The Dunwich Horror and Others is a collection of fantasy, horror and science fiction short stories by American author H. P. Lovecraft. It was originally published in 1963 by Arkham House in an edition of 3,133 copies.

The true first edition is not bound with head- and tailbands, and the true first-state dustjacket carries a price of $5.00 (not $6.50 as on later printings). (Reportedly some copies lack head and tailbands, indicating the true first edition, but bear the $6.50 price on the dustjacket, suggesting that the publisher ran out of first-edition dustjackets before they ran out of first-edition books, so they raised the price to $6.50, sold the remaining first-edition volumes in second-state jackets, and then started reprinting the book).

Short exercise 1:
Edit the passage about The Dunwich Horror and Others from the words "The true first edition is" through the words "reprinting the book).", replacing "publisher" with "printer".
The passage and the entries after it are unrelated material.

Working data:
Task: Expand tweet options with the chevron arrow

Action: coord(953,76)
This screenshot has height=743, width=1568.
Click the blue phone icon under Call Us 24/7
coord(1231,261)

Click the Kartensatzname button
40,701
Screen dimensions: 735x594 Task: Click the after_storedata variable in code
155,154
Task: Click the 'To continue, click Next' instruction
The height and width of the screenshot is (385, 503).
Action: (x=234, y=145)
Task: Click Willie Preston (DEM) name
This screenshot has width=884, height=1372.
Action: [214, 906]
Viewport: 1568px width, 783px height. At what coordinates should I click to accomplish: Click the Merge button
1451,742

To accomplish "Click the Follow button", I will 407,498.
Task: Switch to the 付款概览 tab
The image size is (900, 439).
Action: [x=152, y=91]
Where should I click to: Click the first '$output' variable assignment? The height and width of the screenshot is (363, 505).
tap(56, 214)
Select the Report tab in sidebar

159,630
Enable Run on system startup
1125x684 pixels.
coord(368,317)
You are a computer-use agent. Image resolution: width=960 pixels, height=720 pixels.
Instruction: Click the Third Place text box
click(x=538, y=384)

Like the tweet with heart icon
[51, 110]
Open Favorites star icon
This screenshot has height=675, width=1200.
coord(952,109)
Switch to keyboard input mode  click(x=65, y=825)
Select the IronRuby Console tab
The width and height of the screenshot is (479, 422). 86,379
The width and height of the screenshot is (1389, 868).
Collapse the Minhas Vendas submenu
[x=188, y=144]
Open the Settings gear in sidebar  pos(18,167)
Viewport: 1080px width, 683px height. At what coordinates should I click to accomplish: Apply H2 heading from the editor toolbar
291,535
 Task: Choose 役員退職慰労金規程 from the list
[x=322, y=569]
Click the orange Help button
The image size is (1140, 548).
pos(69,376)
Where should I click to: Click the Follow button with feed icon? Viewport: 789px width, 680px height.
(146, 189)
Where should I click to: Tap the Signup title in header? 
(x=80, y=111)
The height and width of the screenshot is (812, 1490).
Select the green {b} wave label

Short exercise 2:
In the entries, reproduce word for word the lines from the one containing "Viewport: 1568px width, 783px" through the one containing "Action: [x=152, y=91]", including both.

Right answer 1:
The true first edition is not bound with head- and tailbands, and the true first-state dustjacket carries a price of $5.00 (not $6.50 as on later printings). (Reportedly some copies lack head and tailbands, indicating the true first edition, but bear the $6.50 price on the dustjacket, suggesting that the printer ran out of first-edition dustjackets before they ran out of first-edition books, so they raised the price to $6.50, sold the remaining first-edition volumes in second-state jackets, and then started reprinting the book).

Right answer 2:
Viewport: 1568px width, 783px height. At what coordinates should I click to accomplish: Click the Merge button
1451,742

To accomplish "Click the Follow button", I will 407,498.
Task: Switch to the 付款概览 tab
The image size is (900, 439).
Action: [x=152, y=91]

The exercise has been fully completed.